The following PPE should be provided to reduce exposures that cannot be controlled by other means.


Different respirators provide different levels of protection (check ‘assigned protection factors’).

Respirators should only be used to control exposure after all other controls are in place.

It may not always be possible to introduce some of the controls above e.g. water suppression or it may be that the controls introduced do not sufficiently reduce exposures e.g. for disc cutting and polishing even introducing water suppression and LEV controls exposures may be above the WEL. In these circumstances RPE and in some cases a high standard of RPE may be required in addition to the controls implemented.

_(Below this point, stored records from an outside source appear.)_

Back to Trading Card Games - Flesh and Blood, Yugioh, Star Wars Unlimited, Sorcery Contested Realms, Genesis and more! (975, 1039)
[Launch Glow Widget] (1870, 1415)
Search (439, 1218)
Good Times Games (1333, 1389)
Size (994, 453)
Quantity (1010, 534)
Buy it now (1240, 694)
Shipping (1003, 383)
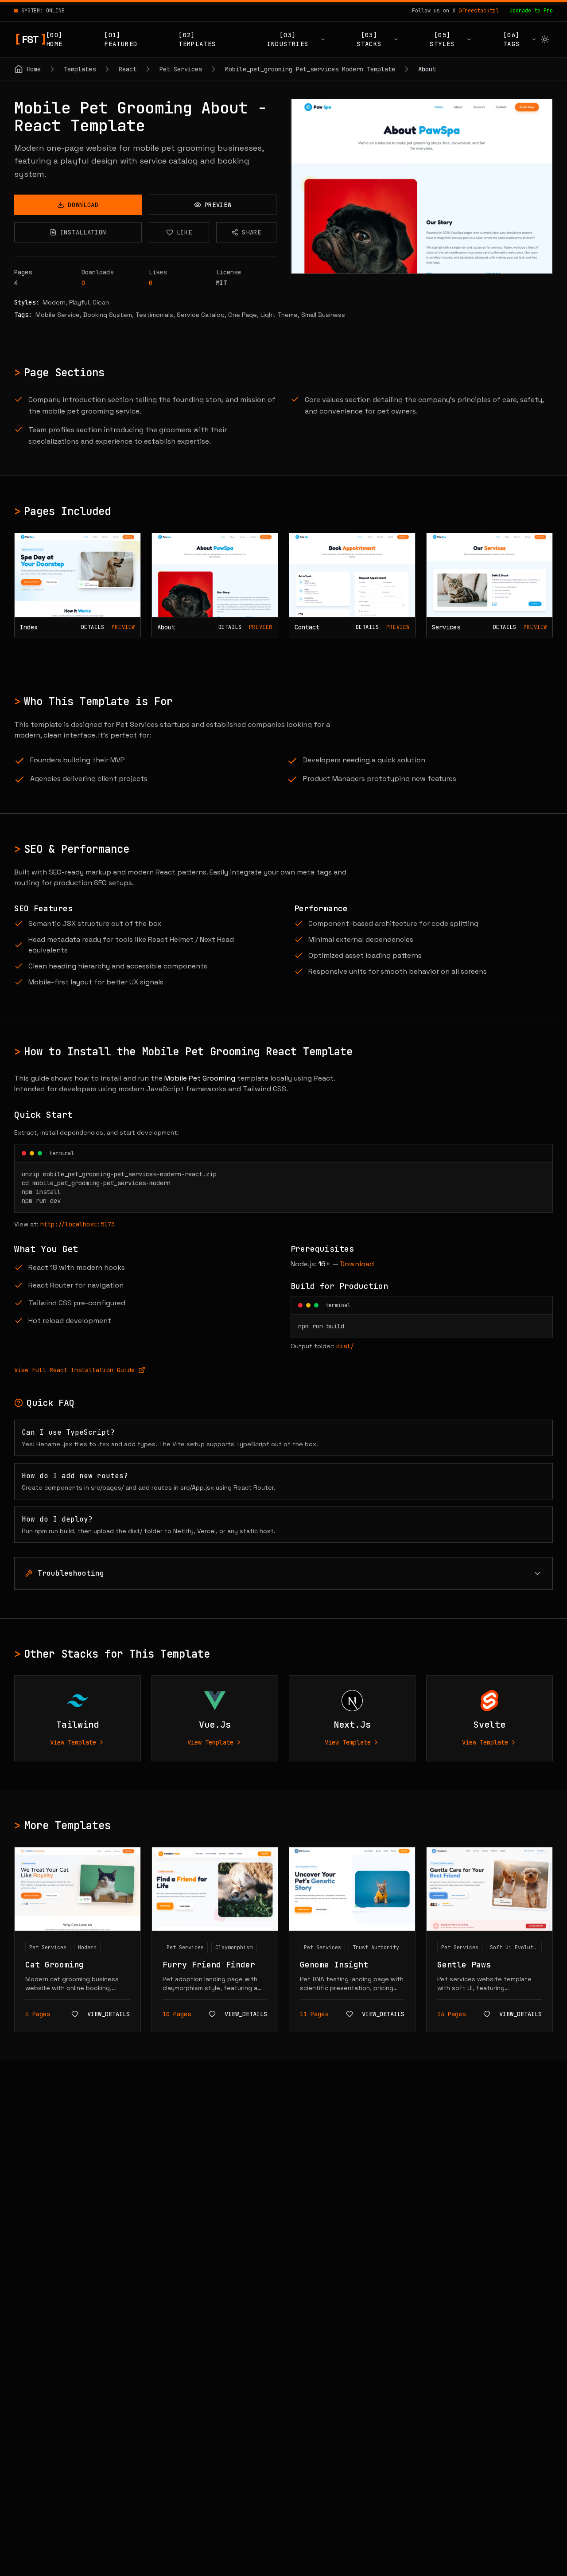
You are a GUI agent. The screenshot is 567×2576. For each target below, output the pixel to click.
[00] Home (54, 39)
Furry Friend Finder (209, 1964)
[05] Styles (442, 39)
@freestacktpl (478, 10)
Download (357, 1263)
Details (93, 627)
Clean (101, 302)
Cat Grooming (54, 1964)
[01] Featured (120, 39)
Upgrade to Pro (531, 10)
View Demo (427, 186)
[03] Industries (288, 39)
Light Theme (279, 315)
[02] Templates (197, 39)
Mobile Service (57, 315)
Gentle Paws (464, 1964)
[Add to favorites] (75, 2014)
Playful (79, 302)
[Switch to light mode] (545, 39)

Where a high level of protection is required (e.g. for high residual risk and/or work of more than 1 hour duration) then only power assisted respirators or air fed breathing apparatus will be adequate and suitable. If negative pressure RPE is used it should be selected and face fit tested for the operator.

Personal protection [such as protective clothing and respirators] may be needed as an interim measure where engineering controls are being developed and/or modified and for short-term jobs such as cleaning, emptying waste receptacles and maintenance; personal protective equipment can only help the person who wears it.

RPE is no substitute for effective control of dust at source.

Personal and work-related factors in selection of RPE.

All types of RPE restrict the wearer to some extent, by imposing extra breathing resistance on the lungs and by restricting visibility or mobility. These restrictions underline the need to control exposures by other means wherever possible. It is also important to remember that effective protection is only given when equipment which is of the right standard and in good condition is properly fitted and used.

Removal of the RPE, even for short periods, dramatically reduces the level of protection afforded to the wearer.

A respirator which is not worn or is hung around the neck gives no protection at all.

Face masks depend on good contact between the skin and mask for their effectiveness. Many face masks are available in one size only and cannot be expected to fit all the working population. A good fit and seal are essential – without them the respirator will not give effective protection. It is advisable to obtain a selection of different models of RPE so that masks can be selected to give the best fit for individual wearers. It will only be possible to get a good seal if the skin in the region of the seal is smooth and without hair. Facial hair or glasses will tend to lift the mask off the face and permit inward leakage of contaminated air. For face fitting instructions refer to Fit testing of respiratory protective equipment face pieces, HSE 282/28 Jan 03.


Everyone who is involved in the use of RPE should be appropriately trained. They must be aware of why the RPE is being worn and how it should be worn properly. Training may be available from the supplier or manufacturer of your RPE.